The copyfail bug wasn’t a bug in the filesystem code. It was a bug in the crypto algorithm code, which wrote to the filesystem page table without checking if the process invoking it had permission to write to the passed file handle. In a monolithic kernel like Linux, every subsystem can access the memory of every other subsystem by default. It’s up to each subsystem to be careful. As we keep discovering, “be really careful” is not a successful security strategy.

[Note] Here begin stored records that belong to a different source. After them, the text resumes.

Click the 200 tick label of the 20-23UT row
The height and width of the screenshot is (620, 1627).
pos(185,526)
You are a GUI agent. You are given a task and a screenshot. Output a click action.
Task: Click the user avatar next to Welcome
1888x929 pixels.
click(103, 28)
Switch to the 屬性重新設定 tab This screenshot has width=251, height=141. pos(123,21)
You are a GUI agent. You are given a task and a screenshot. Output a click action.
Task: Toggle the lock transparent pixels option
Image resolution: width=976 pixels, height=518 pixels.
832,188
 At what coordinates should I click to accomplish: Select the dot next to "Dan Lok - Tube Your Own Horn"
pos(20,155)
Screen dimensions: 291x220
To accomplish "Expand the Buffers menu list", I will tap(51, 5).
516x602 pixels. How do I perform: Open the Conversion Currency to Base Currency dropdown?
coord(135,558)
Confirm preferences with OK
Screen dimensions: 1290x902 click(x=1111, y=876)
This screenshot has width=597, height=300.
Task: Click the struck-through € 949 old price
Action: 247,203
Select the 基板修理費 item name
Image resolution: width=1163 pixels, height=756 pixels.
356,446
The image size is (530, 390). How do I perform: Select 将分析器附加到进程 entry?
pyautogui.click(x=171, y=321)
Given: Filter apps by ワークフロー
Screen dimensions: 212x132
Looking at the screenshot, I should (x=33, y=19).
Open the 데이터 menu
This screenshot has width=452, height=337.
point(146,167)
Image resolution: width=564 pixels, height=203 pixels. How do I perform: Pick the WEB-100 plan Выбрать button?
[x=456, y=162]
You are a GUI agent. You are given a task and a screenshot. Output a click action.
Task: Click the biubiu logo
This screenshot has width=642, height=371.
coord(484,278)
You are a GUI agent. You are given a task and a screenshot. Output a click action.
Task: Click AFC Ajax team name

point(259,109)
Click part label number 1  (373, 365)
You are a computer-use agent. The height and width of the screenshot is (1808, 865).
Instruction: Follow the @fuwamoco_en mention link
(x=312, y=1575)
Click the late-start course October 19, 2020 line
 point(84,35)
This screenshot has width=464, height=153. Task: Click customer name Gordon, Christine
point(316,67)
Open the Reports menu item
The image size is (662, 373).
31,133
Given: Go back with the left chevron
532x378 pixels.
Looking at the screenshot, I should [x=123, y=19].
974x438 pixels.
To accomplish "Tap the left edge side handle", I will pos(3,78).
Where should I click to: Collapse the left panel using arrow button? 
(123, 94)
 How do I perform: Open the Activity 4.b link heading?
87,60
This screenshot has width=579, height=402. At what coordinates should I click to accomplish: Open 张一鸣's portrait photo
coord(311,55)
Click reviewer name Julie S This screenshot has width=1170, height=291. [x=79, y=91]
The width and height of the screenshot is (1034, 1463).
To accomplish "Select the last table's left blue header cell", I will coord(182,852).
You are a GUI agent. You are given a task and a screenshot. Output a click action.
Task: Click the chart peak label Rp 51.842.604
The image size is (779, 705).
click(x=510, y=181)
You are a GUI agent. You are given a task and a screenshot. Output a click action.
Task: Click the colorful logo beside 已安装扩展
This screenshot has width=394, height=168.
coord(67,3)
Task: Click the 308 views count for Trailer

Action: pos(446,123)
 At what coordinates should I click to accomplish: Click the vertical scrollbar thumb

A capability based OS like SeL4 is more secure. With SeL4, you would put the crypto algorithms and filesystem in separate user space processes. These processes would only communicate by RPC, by invoking capabilities. We can imagine how the copyfail scenario would play out: A user process has a capability representing its (read only) access to some privileged file on disk. It passes that capability to the crypto algorithm process. A bug - or even complete takeover - of the crypto algorithm process still doesn’t change that the file cap is read only. The crypto algorithm process doesn’t have direct access to the memory representing that file. It only has the read only file handle. All it can do with that handle is invoke it, which will only give it read access. Even with a bug in the crypto algorithms process, the OS would stay secure.
Yes, capability OSes aren't a magic bullet. A bug in the filesystem process could still result in filesystem corruption. But better is better. OS capabilities provide defence in depth. They would have prevented copyfail.
As far as I can tell, your argument against capabilities is that they might be slow. Some implementations have poor ergonomics. They don’t magically solve every possible security bug. You also, personally, used a bad implementation of capabilities this one time years ago in Java. Is that accurate?
You must see how unconvincing I find your argument. What are you even trying to do? Convince people to not explore different ideas in computer science? When I close my eyes I see an old man yelling: “Hey you kids! What are you doing up there, trying new things? You stop that right now!”